Reference : Estimating the Mental Health Effects of Social Isolation
Scientific journals : Article
Human health sciences : Multidisciplinary, general & others
Estimating the Mental Health Effects of Social Isolation
D'Ambrosio, Conchita mailto [University of Luxembourg > Faculty of Language and Literature, Humanities, Arts and Education (FLSHASE) > Integrative Research Unit: Social and Individual Development (INSIDE) >]
Rohde, Nicholas [Griffith University]
Tang, Kam Ki [University of Queensland]
Rao, Prasada [University of Queensland]
Applied Research in Quality of Life
[en] Endogeneity ; Instrumental Variables ; Mental Health
[en] It is frequently hypothesized that feelings of social isolation are detrimental for an individual's mental health, however standard statistical models cannot estimate this effect due to reverse causality between the independent and dependent variables. In this paper we present endogeneity-corrected estimates of the mental health consequences of isolation (based on self-assessed loneliness scores) using Australian panel data. The central identification strategy comes from a natural source of variation where some people within our sample are required by work or study commitments to move home.
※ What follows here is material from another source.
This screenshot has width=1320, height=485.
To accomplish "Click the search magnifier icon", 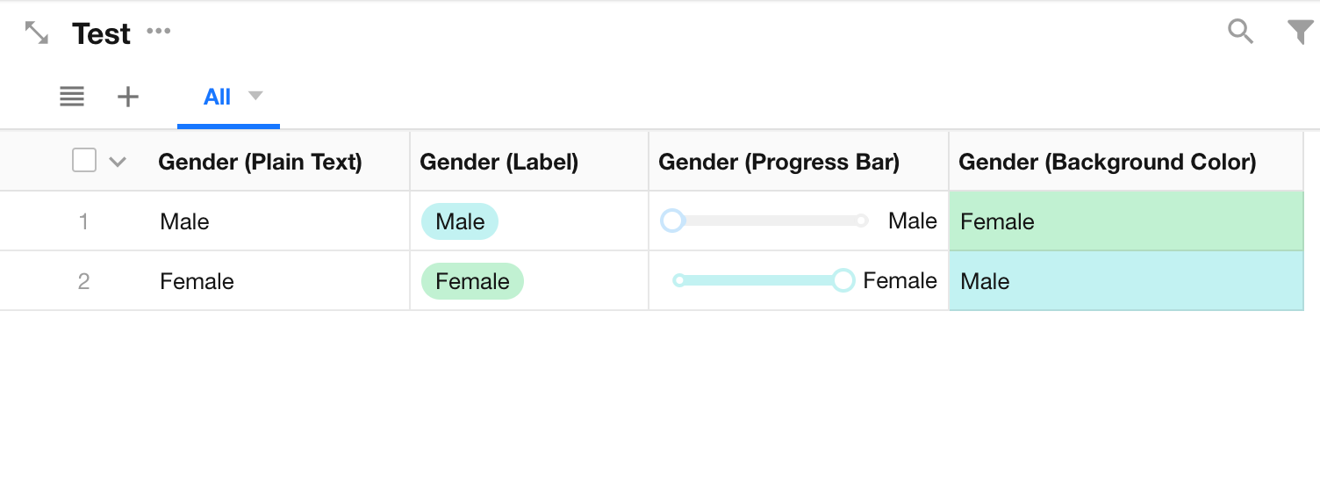I will pyautogui.click(x=1240, y=32).
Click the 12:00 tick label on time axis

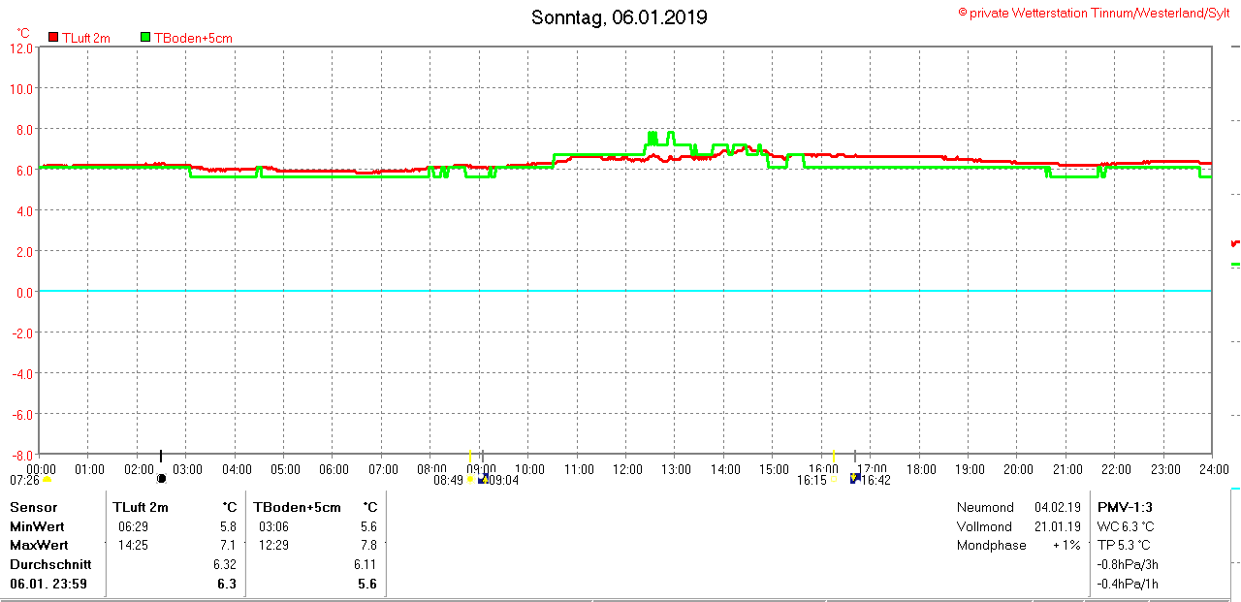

This relocation may break individuals' social ties, resulting in significantly higher reported feelings of loneliness and consequently may lower mental health scores. The method gives results that are significant, robust and pass a battery of diagnostic tests. Estimates indicate that feelings of isolation have large negative consequences for psychological well-being, and that the effects are larger for women and older people. The results suggest that at current levels, a 10% reduction applied to all individuals would reduce annual expenditure on mental illness in Australia by approximately $3B AUD, or around $150 AUD per person.